Patients also are told to use the call line whenever there’s a medical emergency or breathing problem.
“Of the people who call the call line, 70% have been able to manage the exacerbation with help by phone, and they haven’t had to go to the ER,” Steppe says.
• Other community team members. Other team members include an RN and a respiratory therapist who work with families in both health clinics and community settings.
The nurse handles sick call triage, helping the families deal with their child’s asthma flare-up at home unless an ED visit is necessary. Respiratory therapists help the children handle issues that might arise while they’re at school. This could include meeting with school nurses or other staff and educating them about asthma emergencies.
• Asthma and schools. Since Shelby County schools only have a nurse one day a week, the respiratory therapist also meets with school secretaries and anyone else who might be called upon to help with a child’s asthma attack.
“We also want schools to know that they have high-risk patients in their schools, and if one of their students comes to the ER, we tell them about it,” Steppe explains.
Also, respiratory therapists give families a school packet with medication and information.
“Then I follow up with the school and try to make a personalized visit for each patient with the school,” she says.
Occasionally, one of the team members will visit a school to help with a child’s asthma attack, she adds.
“If you don’t have a nurse in every school, every day, it’s a great challenge for us,” Steppe says. “In our area, asthma is the No. 1 health-related reason why children miss school, and it has a domino effect of children missing school and parents not working that day.”
• Home visits. After the first clinic visit, CHEs visit the patient’s home and perform an environmental assessment, looking for common allergens as defined by the Environmental Protection Agency.
CHEs also identify patients’ social determinants of health and make referrals to help them with issues related to housing, utilities, transportation, and so forth.
Health educators also reinforce what patients heard in the clinic about their illness. “Hearing it once in a busy clinic is never enough,” Steppe explains. “They explain what asthma is, how it’s a constriction, swelling, and mucous, and that’s why people need a daily medication.”

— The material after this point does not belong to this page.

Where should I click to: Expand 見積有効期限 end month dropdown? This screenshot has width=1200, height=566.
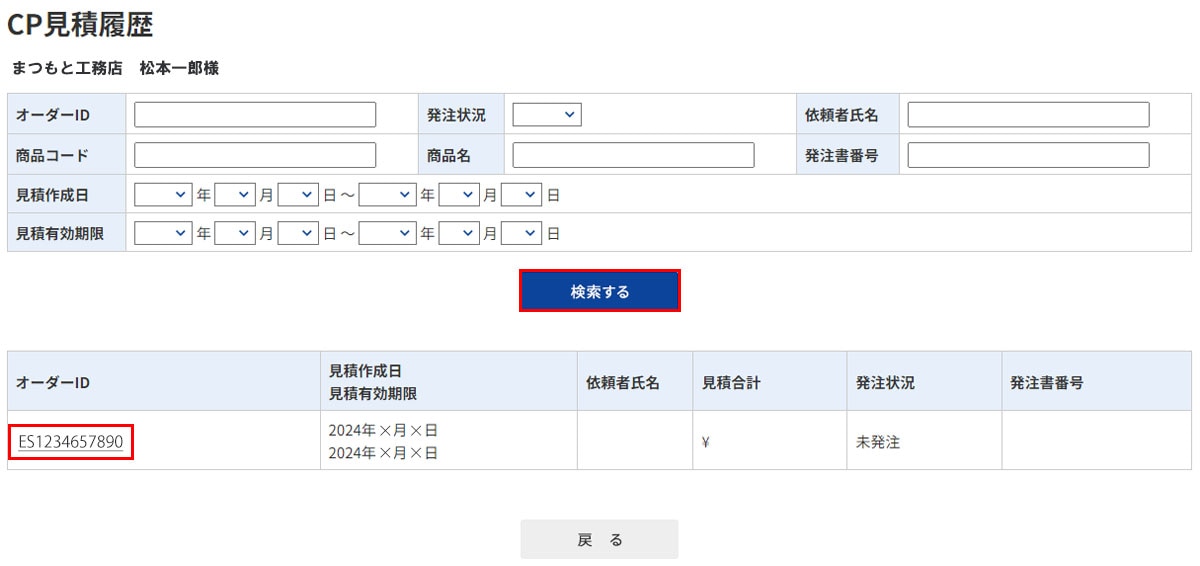(x=458, y=233)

They’ll educate the children, if they’re old enough to understand. They’ll also reinforce the need for families to visit with a primary care physician for annual check-ups and vaccines.
• Primary care provider visits. In CHAMP’s pilot program, the only negative outcome was that enrolled families visited their primary care providers less frequently than families not in the program, Martini notes.
“We found that when people had a strong positive relationship with the allergy clinic, the parents thought of the clinic physicians as their doctor,” Martini explains. “We’d call and say, ‘We need you to have your doctor’s visit,’ and they’d say they just went to the doctor, but it wasn’t the family doctor.”
This was an area the program needed to strengthen, Steppe says.
The solution was to have CHEs ask families if they’ve made an appointment with their family doctor and to follow up to see that the appointment was kept.
“Professionals working with families might actually go with them to the family doctor appointment and share the patient’s asthma action plan with the primary care physician,” Martini says.
• Asthma registry. “We developed this program with an asthma registry, a data system where we record everything we do,” Steppe says. “All of our children are Medicaid patients, so every month the Tennessee Medicaid Administration downloads all medical information from all patients into our registry.”
CHEs use the data to see which patients have not filled their prescriptions on time. Then they’ll call the family and ask if they need someone to pick up the medication.
“The ability to look at that data and have access to it makes the difference for any asthma program,” Steppe says. “We’ve crafted the data and made it usable.”
Called Changing High-risk Asthma in Memphis through Partnership, or CHAMP, the program incorporates various best practices, including early identification of children who could most benefit from the case management intervention.